You may mirror the entire seqrepo archive or a specific snapshot, as shown below:

$ rsync -HavP dl.biocommons.org::seqrepo/2016-08-28/ /tmp/seqrepo/2016-08-28/

This is the rsync service for tools and data from biocommons.org
This service is hosted by Invitae (https://invitae.com/).
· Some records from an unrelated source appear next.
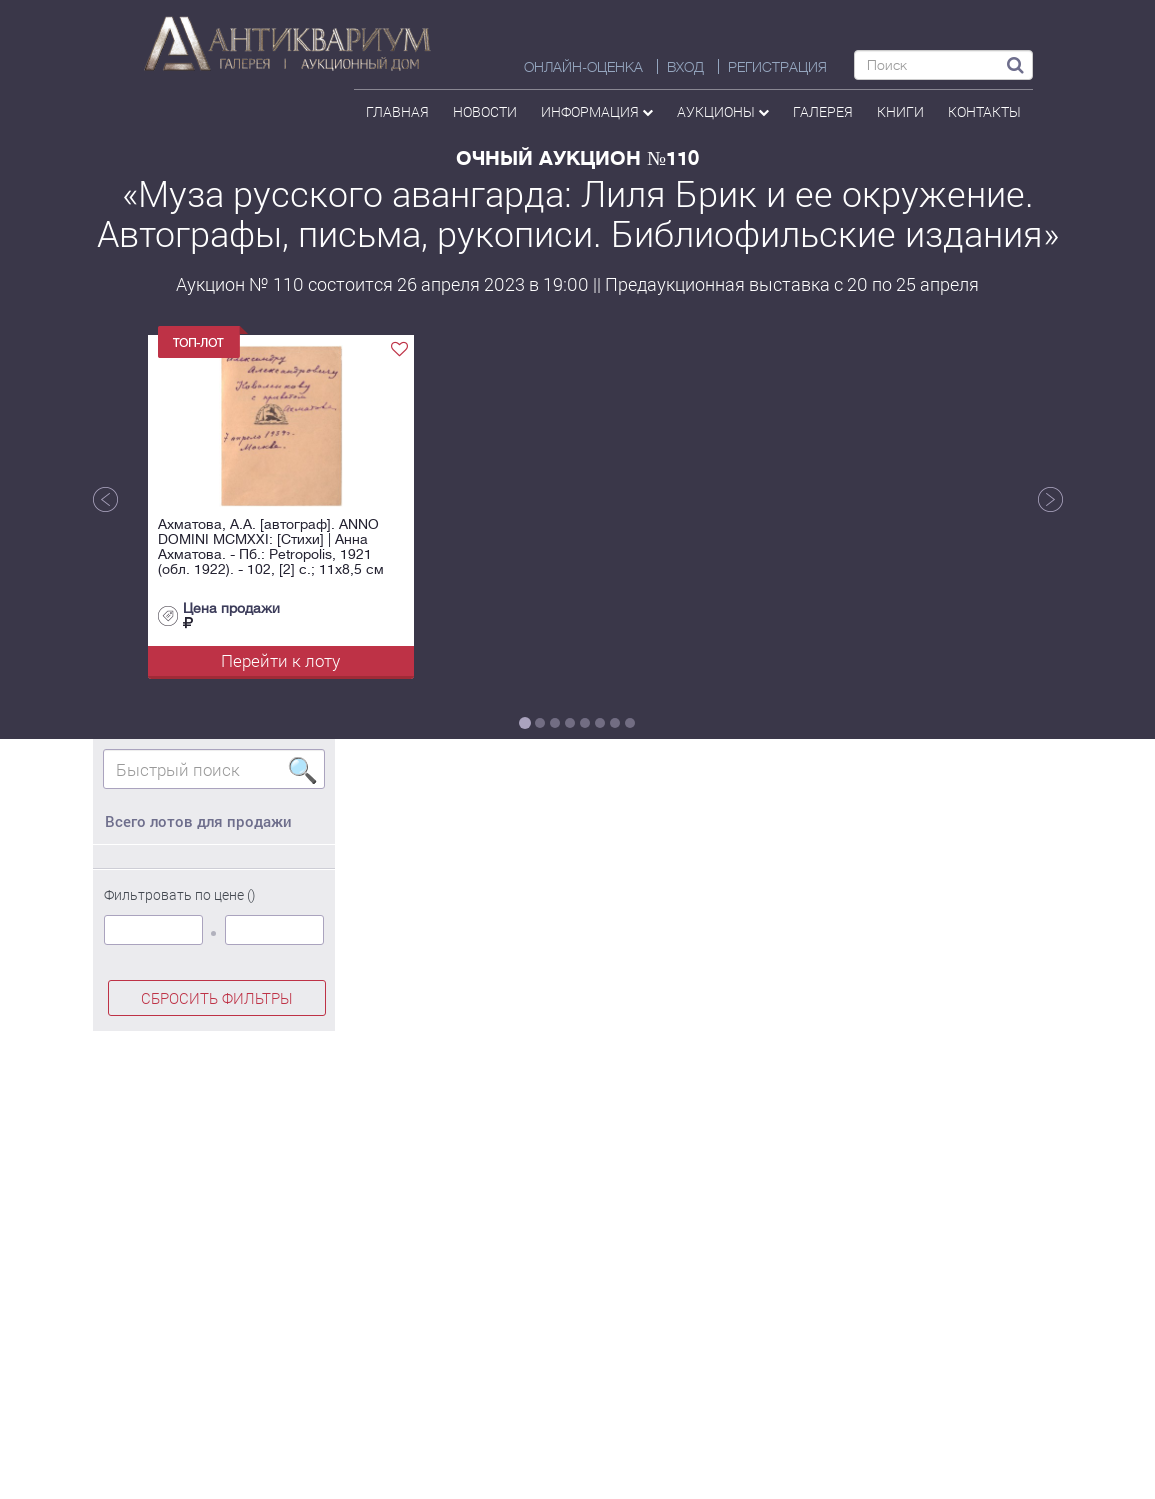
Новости (485, 111)
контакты (984, 111)
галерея (823, 111)
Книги (900, 111)
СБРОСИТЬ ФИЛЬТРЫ (217, 998)
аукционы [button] (723, 111)
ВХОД (685, 67)
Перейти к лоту (280, 660)
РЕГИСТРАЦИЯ (777, 67)
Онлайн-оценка (583, 67)
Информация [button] (597, 111)
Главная (397, 111)
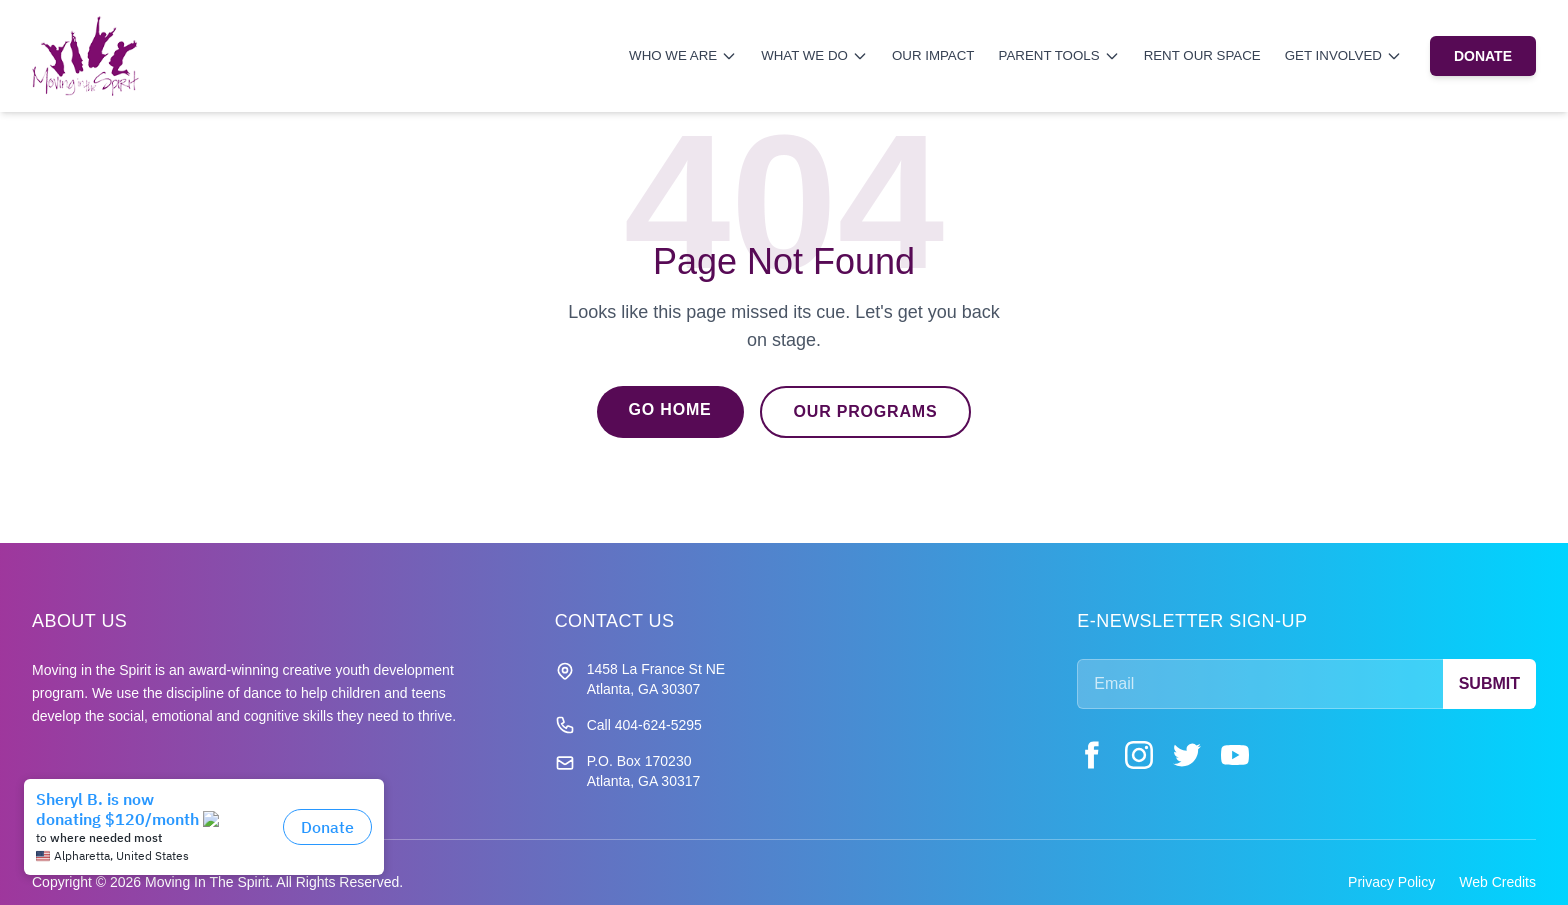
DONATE (1483, 56)
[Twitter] (1187, 755)
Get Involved (1343, 56)
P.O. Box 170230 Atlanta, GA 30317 (644, 771)
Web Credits (1497, 882)
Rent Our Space (1202, 55)
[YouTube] (1235, 755)
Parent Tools (1059, 56)
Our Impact (933, 55)
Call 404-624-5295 (644, 725)
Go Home (670, 409)
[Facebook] (1091, 755)
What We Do (814, 56)
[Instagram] (1139, 755)
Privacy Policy (1391, 882)
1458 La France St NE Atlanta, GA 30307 (656, 679)
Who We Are (683, 56)
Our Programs (866, 411)
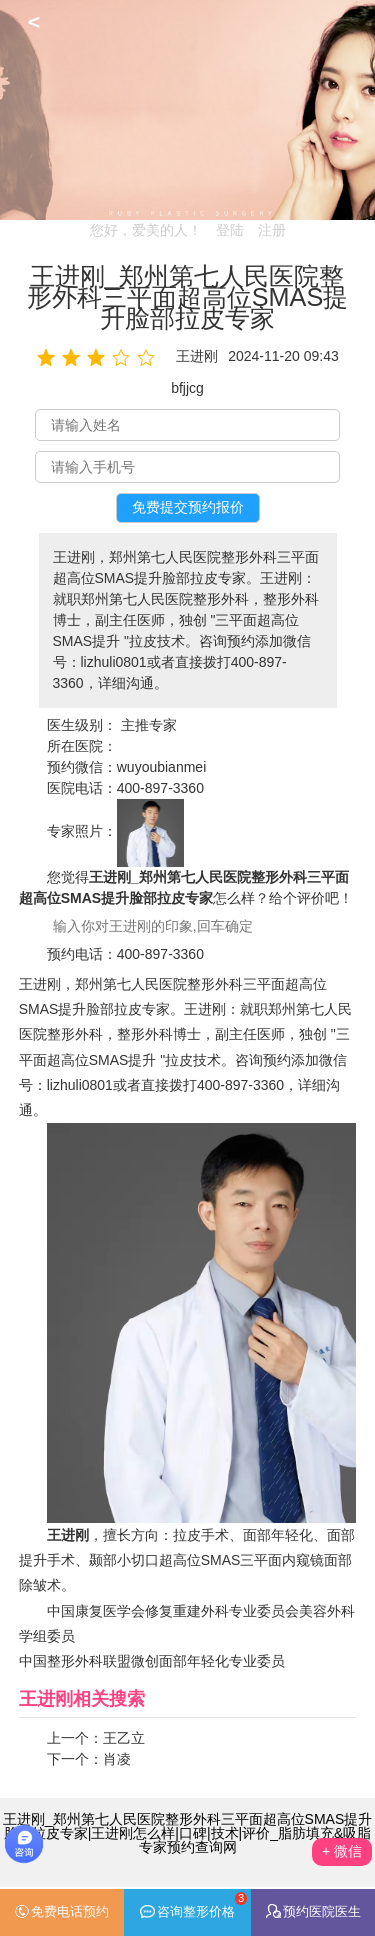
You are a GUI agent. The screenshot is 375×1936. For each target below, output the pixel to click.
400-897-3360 (160, 788)
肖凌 (117, 1759)
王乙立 (124, 1738)
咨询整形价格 (193, 1905)
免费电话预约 (61, 1912)
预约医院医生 (313, 1911)
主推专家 (149, 725)
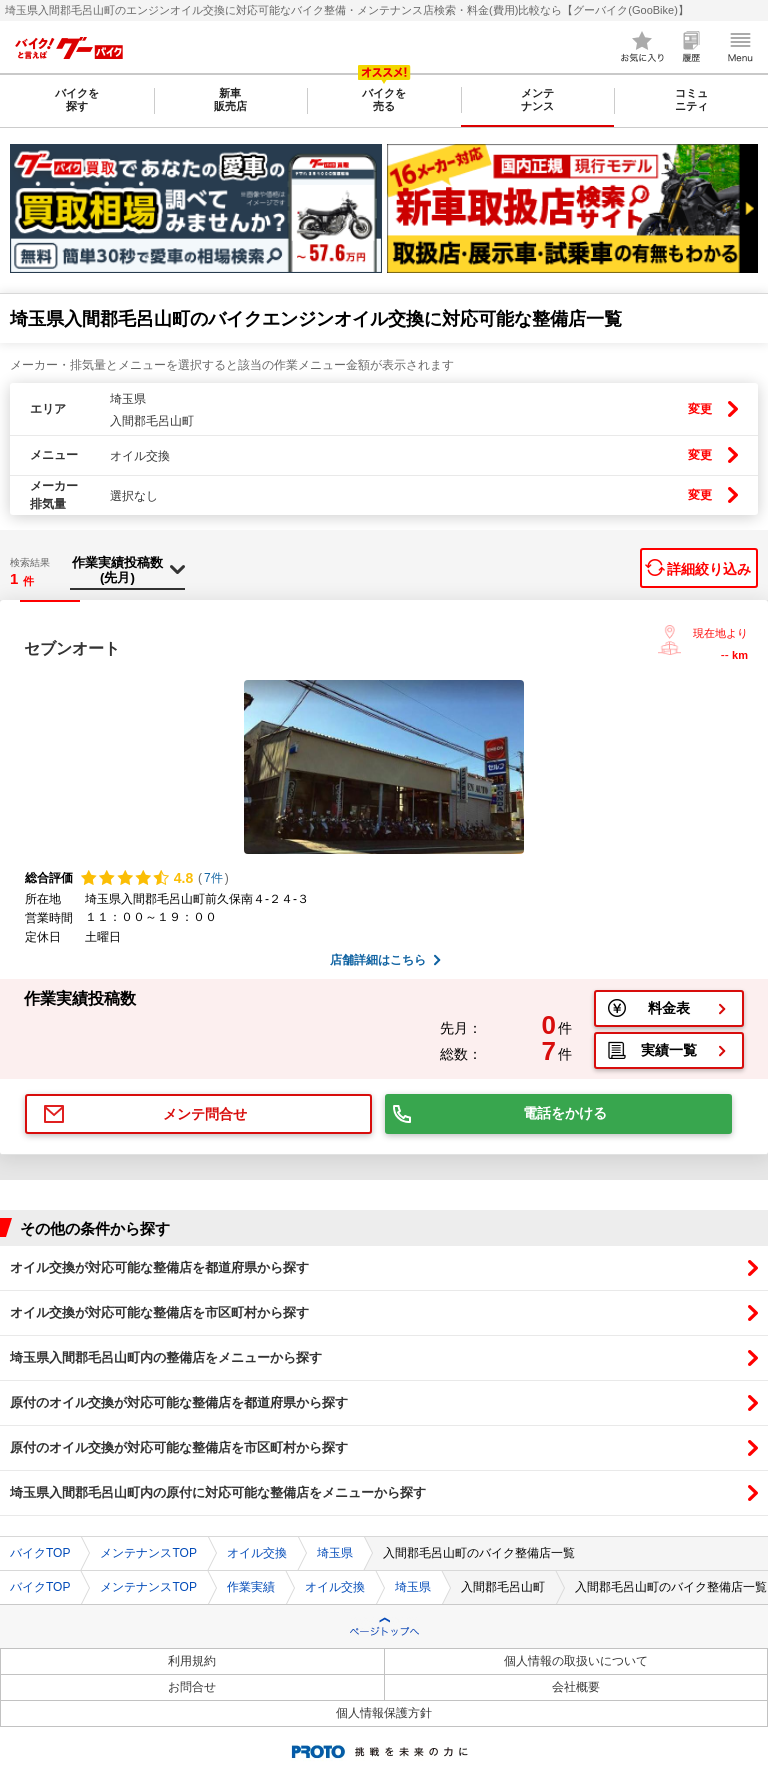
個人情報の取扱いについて (576, 1661)
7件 (213, 878)
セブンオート (72, 648)
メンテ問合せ (205, 1114)
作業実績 (251, 1587)
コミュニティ (691, 99)
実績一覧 (669, 1050)
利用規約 (192, 1661)
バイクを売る (384, 99)
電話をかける (565, 1113)
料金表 (669, 1008)
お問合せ (192, 1687)
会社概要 (576, 1687)
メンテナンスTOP (148, 1553)
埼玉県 (335, 1553)
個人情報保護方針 (384, 1713)
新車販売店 (230, 99)
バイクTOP (40, 1553)
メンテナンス (537, 99)
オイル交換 (257, 1553)
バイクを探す (77, 99)
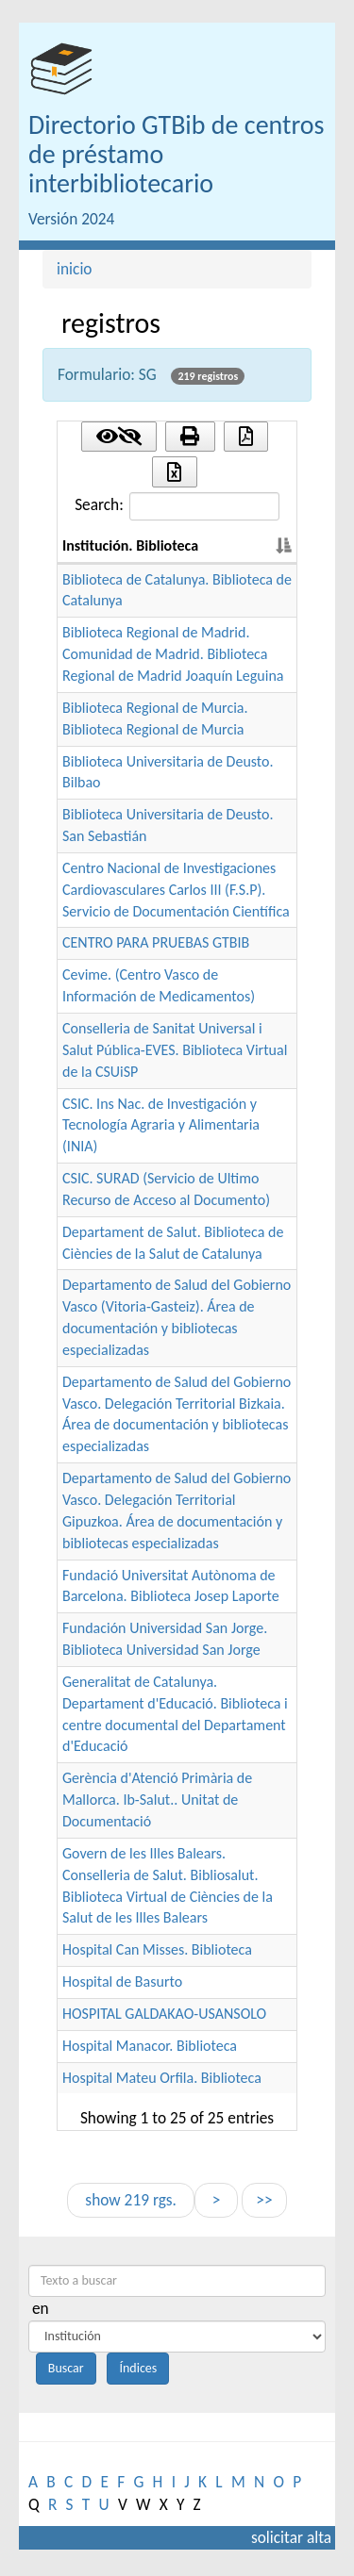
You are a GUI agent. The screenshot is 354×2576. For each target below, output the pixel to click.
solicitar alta (291, 2537)
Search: (177, 506)
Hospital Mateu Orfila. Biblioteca (161, 2078)
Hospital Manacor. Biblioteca (149, 2046)
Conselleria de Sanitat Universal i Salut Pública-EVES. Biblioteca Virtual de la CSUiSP (174, 1050)
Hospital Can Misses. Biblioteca (157, 1949)
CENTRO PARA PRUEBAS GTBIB (155, 942)
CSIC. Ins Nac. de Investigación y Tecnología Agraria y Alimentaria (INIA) (161, 1125)
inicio (75, 268)
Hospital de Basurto (122, 1981)
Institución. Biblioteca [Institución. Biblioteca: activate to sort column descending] (130, 545)
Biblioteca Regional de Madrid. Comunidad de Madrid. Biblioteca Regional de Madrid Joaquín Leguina (172, 654)
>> (264, 2199)
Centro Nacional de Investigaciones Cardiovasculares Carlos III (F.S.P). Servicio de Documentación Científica (176, 889)
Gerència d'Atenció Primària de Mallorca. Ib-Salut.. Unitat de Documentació (157, 1799)
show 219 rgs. (130, 2199)
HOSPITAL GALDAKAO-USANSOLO (164, 2014)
receiving incremental file list
2016-08-28/
2016-08-28/aliases.sqlite3
...

If you have a previous snapshot, you should invoke rsync like this in order to hard link unchanged files:

$ rsync -HavP --link-dest=/tmp/seqrepo/2016-08-27/ dl.biocommons.org::seqrepo/2016-08-28/ /tmp/seqrepo/2016-08-28/

If seqrepo is already installed, you may check the repo status with:

$ seqrepo -d /usr/local/share/seqrepo/2016-08-27 show-status
seqrepo 0.2.2
root directory: /home/reece/dl.biocommons.org/seqrepo/2016-08-27/, 7.9 GB
backends: fastadir (schema 1), seqaliasdb (schema 1) 
sequences: 773494 sequences, 93002629585 residues, 188 files
aliases: 5572583 aliases, 5473096 current, 9 namespaces, 773494 sequences

For other commands, see the command line documentation.

Note

seqrepo snapshot directories may be moved, renamed, or symlinked as needed. All paths are stored relative to the snapshot root.